# WHAT THE TASK REQUIRES:
Present the lines from the one containing "Given: Open Summary Analytics in the sidebar" through the one containing "point(184,27)", both included, as a numbered list, leaving out any blank lines.

# DATA SUPPLIED:
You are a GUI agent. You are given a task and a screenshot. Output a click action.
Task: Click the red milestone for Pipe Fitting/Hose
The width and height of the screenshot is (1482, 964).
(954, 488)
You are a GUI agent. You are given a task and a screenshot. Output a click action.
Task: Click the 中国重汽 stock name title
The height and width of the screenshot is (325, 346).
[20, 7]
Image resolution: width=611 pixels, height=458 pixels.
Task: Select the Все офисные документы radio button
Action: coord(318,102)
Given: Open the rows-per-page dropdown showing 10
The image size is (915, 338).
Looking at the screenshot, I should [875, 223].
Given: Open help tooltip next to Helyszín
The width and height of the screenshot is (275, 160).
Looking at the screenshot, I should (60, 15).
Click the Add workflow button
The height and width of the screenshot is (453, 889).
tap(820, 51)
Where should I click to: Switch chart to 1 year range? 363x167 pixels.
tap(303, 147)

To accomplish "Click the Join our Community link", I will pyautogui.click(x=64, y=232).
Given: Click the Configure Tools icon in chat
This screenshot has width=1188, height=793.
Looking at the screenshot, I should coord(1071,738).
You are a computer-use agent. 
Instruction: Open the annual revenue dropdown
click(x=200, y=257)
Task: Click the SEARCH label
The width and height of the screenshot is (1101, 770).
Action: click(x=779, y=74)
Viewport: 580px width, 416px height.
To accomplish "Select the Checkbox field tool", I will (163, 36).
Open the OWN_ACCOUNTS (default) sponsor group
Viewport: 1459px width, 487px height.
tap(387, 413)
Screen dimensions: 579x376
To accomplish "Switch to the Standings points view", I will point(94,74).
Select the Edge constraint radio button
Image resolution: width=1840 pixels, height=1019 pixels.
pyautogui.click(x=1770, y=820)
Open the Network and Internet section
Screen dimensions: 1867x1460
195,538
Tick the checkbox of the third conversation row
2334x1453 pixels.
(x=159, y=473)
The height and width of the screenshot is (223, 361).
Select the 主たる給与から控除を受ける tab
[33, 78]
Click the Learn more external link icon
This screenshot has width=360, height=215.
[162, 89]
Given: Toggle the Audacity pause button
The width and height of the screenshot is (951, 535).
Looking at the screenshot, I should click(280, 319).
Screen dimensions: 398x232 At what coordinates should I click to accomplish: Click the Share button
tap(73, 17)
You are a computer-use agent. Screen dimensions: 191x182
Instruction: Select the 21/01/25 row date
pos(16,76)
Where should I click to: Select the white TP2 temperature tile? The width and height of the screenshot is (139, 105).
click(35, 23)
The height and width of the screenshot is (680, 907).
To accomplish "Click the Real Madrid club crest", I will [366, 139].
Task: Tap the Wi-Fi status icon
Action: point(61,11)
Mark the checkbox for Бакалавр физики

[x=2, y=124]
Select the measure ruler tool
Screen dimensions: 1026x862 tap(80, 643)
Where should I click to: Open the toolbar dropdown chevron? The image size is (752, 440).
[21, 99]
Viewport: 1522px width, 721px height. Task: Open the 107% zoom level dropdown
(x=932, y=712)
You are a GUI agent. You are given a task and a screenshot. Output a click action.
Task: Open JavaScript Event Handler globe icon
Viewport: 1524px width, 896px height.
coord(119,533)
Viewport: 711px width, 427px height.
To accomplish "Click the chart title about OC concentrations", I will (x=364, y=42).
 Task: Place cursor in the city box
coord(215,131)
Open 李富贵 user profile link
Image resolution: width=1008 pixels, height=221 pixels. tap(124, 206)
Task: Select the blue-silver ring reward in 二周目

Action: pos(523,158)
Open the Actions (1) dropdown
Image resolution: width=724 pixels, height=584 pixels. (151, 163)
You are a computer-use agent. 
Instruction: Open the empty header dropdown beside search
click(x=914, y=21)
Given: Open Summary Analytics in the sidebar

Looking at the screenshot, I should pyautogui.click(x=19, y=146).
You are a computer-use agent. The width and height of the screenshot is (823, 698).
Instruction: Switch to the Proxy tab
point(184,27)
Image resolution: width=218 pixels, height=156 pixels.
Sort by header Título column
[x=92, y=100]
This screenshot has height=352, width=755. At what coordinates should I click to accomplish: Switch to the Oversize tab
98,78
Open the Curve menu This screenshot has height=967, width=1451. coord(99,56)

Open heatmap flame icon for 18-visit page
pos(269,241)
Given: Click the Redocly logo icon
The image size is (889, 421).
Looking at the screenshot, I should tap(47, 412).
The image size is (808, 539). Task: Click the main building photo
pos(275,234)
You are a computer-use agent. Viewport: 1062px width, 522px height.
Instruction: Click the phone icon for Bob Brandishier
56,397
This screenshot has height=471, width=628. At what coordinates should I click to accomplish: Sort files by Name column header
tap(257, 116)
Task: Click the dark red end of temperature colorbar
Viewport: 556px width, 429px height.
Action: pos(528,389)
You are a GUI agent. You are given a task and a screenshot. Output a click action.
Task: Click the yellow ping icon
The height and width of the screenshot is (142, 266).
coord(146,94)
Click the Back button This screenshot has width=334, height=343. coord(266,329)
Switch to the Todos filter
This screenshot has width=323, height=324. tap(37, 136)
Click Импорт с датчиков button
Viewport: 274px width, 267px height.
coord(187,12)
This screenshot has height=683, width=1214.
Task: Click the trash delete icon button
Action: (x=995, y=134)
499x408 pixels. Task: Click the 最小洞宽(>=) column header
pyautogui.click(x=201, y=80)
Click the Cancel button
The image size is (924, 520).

# FINAL ANSWER:
1. Given: Open Summary Analytics in the sidebar
2. Looking at the screenshot, I should pyautogui.click(x=19, y=146).
3. You are a computer-use agent. The width and height of the screenshot is (823, 698).
4. Instruction: Switch to the Proxy tab
5. point(184,27)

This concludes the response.